Brown, PGM
(1896 - 1915)
Key Facts
DATE OF BIRTH:
15th October 1896
YEARS ATTENDED THE COLLEGE:
1910 - 1913
HOME ADDRESS WHEN AT THE COLLEGE:
Thirlmere, Dukesthorpe Road, Sydenham
REGIMENT
5th (City of London) Battalion, London Regiment (London Rifle Brigade)
FINAL RANK:
Rifleman
DATE OF DEATH:
3rd May 1915
AGE AT DEATH:
18
WHERE HE DIED (or was wounded)
France
LOCATION OF GRAVE OR MEMORIAL:
Ypres (Menin Gate) Memorial. Panel 52 and 54
Rifleman Philip George Mortimer Brown
Born 15th October 1896, Philip was the only son of solicitor Frederick Brown and his wife Emily, and grew up in Sydenham. Despite being an only child he was not the only member of his family to come to the College – three cousins, Cyril Brown and Claude & Edward Eastman, also did so. After leaving Dulwich in summer 1913, Philip joined the military early the next year, signing up as a member of the territorial division of the London Rifle Brigade.

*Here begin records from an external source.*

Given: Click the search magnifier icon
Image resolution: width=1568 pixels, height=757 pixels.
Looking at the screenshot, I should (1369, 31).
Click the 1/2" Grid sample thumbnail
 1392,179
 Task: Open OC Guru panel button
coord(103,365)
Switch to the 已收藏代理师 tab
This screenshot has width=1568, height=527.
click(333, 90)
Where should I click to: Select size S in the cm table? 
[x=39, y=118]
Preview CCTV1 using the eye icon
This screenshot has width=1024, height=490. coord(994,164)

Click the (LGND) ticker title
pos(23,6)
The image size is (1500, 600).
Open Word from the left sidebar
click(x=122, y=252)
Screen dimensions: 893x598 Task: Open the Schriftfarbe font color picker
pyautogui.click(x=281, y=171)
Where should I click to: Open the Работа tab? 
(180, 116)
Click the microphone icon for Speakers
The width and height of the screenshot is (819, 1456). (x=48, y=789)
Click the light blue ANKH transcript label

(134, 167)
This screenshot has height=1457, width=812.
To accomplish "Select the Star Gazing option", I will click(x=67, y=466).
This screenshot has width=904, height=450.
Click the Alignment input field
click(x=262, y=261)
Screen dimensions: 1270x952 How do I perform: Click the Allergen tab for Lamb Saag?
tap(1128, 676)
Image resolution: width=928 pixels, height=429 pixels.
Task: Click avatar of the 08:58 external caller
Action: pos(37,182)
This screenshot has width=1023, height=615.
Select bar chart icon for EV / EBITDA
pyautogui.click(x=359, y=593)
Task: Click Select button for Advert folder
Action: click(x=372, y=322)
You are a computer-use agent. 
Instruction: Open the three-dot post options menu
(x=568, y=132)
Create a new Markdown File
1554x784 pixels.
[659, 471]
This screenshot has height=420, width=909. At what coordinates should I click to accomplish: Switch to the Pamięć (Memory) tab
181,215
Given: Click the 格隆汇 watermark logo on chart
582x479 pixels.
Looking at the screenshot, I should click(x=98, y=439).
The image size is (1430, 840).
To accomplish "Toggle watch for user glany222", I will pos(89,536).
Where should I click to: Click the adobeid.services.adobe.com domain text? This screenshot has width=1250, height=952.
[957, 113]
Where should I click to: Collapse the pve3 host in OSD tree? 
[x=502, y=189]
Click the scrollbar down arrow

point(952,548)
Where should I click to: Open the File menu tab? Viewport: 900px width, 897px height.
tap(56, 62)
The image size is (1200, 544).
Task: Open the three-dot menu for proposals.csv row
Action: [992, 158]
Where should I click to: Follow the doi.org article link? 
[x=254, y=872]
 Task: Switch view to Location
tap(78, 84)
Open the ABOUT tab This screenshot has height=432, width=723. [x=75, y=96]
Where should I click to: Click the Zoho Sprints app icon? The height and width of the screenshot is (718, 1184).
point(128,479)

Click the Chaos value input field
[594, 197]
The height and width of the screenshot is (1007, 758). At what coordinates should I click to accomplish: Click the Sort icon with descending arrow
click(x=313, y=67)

As a result he was mobilised upon the declaration of war, and went to France in November of 1914, and, apart from a short spell in hospital with “frozen feet” was in the trenches for the majority of the next six months. On May 3rd 1915, whilst Philip’s battalion was fighting near Ypres, he, despite having himself been wounded, was tending to wounded comrades, when he was killed by a shell blast, aged just 19.